A family office provided $10M in start-up capital, with a 3-year lockup, but would receive 20% of all revenue from ShawSpring. It was a revenue share agreement, not equity ownership.
ShawSpring provides twice a year liquidity after an initial 12-month lockup period, to attract LPs who are committed to long-term investing.
Shawspring charged 1.5% annual management fee on AUM, paid quarterly, and 20% incentive fee on returns over 5% annual non-cumulative hard hurdle rate.
Modified high water mark: if fund suffers loss, the incentive fee in future quarters is reduced to 10% until the fund makes back the loss three times over.
I found the last two points interesting because hypothetically, it lets a fund continue to charge fees even while not performing. For example, if the fund went from $100 to $90 one year, then back to $100 the next year, repeatedly, it would continue to make carry while the LPs make nothing. The reduced incentive fee only somewhat mitigates this. I found this interesting. Fortunately, ShawSpring has done well over the last decade.
The case revolves around whether to accept a $40M investment from a university endowment, which could help stabilize ShawSpring during the riskiest early days, and provide revenue to pay its employees and expenses, but came with onerous terms like:
Not pooling capital with other LPs, but through a Separately Managed Account (SMA) where the endowment retained control of the capital and could liquidate at any time.

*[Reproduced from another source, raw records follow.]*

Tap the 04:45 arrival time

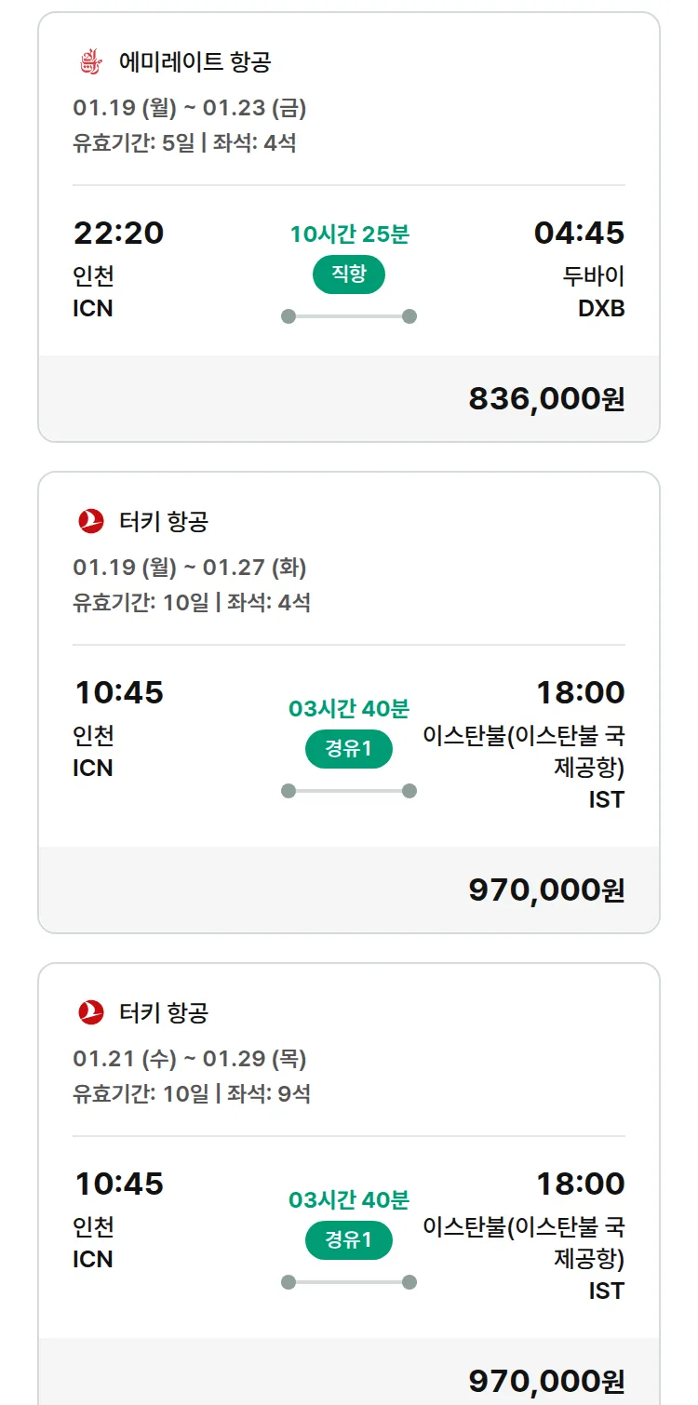(x=579, y=233)
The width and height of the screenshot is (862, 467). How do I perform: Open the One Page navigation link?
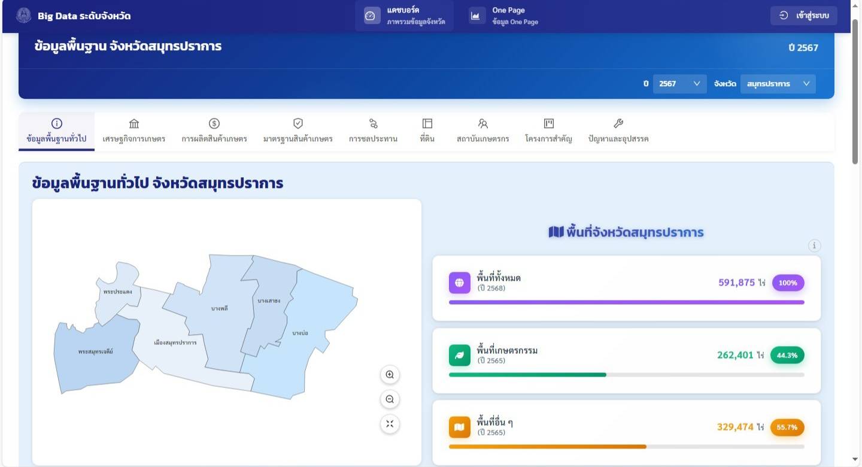pyautogui.click(x=505, y=16)
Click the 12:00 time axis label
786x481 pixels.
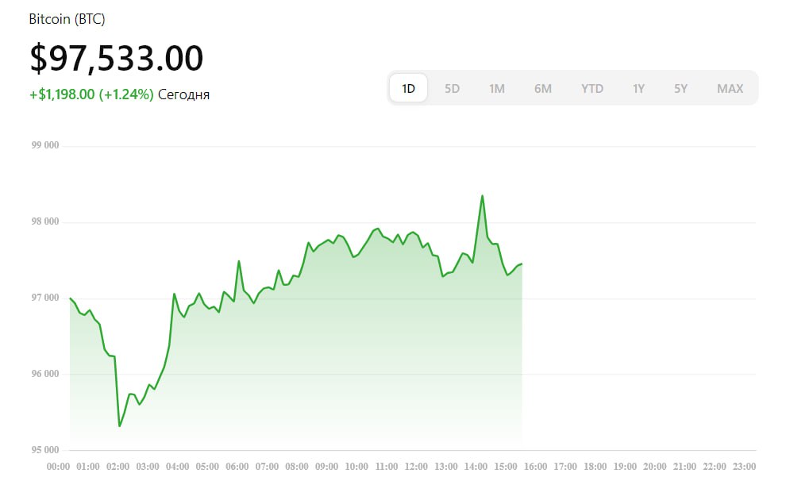coord(416,466)
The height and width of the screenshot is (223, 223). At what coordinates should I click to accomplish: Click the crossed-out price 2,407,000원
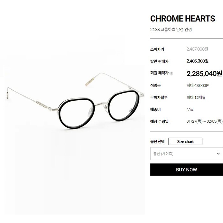coord(197,49)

It would also have full transparency in to Shawspring’s trading activities.
SMAs would tax ShawSpring on income-tax rates, rather than long-term capital gains. Endowments are tax-exempt investors so it does not affect them.
Reduced management and incentive fees over an S&P 500 hurdle.
The case mentions ShawSpring recognizing this last point as an aggressive benchmark, but commonly used by endowments investing in ‘long-only’ portfolios. It would also trigger the '“Most Favored Nation” clause of the seed investor, allowing them the same terms. I found this an interesting case study.